Neogeography

I must confess that I haven’t yet taken a very close look at Platial.com, a web site built on the Google Maps API (see previous entry), so it was only via this National Geographic News article about mashups that featured the site that I first became aware of a neologism that one of the site’s founders, Di-Ann Eisnor, has apparently coined: “neogeography,” which describes, I think, the merging of user data and experiences with online mapping technologies. Mashups, in other words — but “neogeography” sounds more respectable.

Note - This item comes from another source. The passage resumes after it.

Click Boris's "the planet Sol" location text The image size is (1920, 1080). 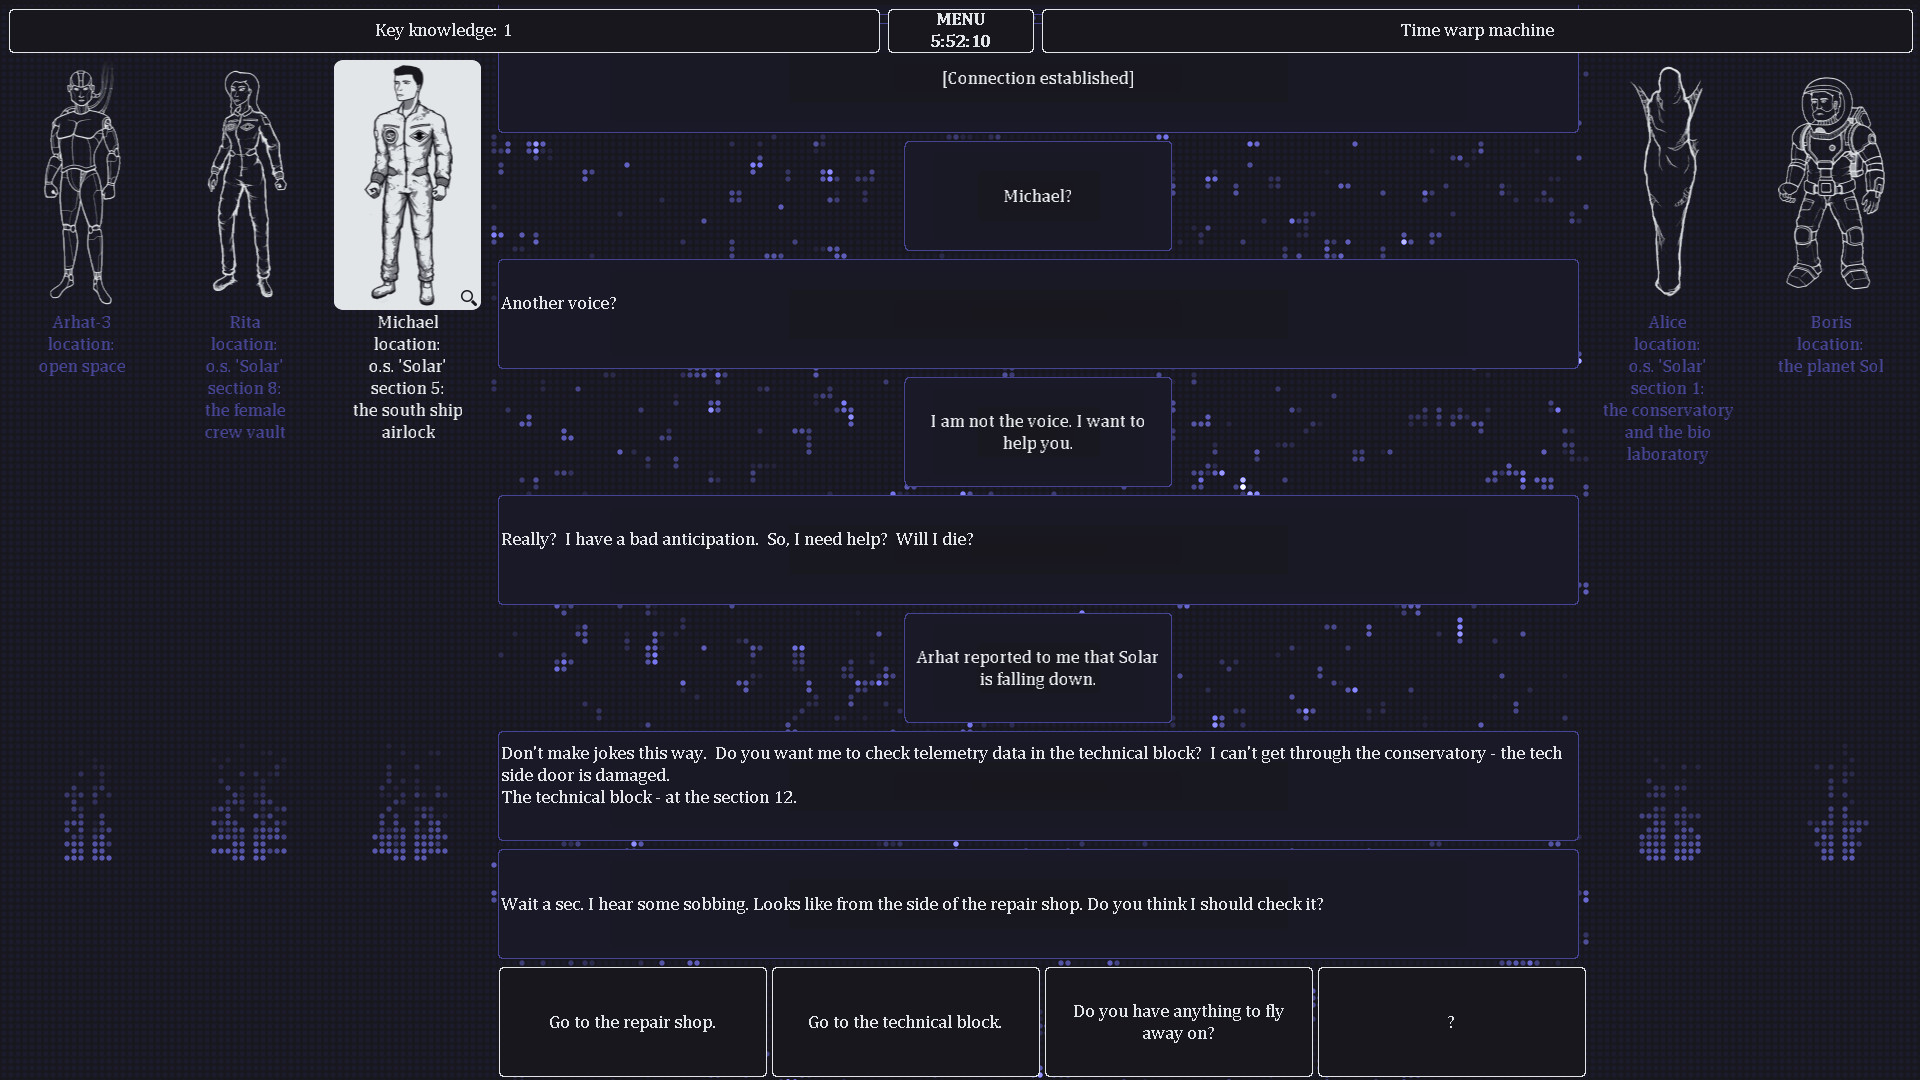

A quick check — for example, the “neogeography” tag at Technorati — suggests that the use of the term is beginning to spread, but it’s largely limited to Platial.com users, who are musing about what it means. Cult of the Internet:

So, the first obvious question is what the hell is a neogeography. Mmmm, Well, beats me. But the site lets anyone, even a nut like me, create maps marking their favorite places and telling the world all about them. I like anything that lets people like me share our insanity.

PlaceKraft, which compares it to psychogeography:

The term is sufficiently abstract to serve as a broad category of un/non-professional geographic practices (walking mapping, tagging, etc.). It would often be appropriate to replace a number of activities/projects currently denoted as psychogeographic, with neogeographic. Psychogeography could then be a narrower term evoking the implicit political ambitions of the Situationists.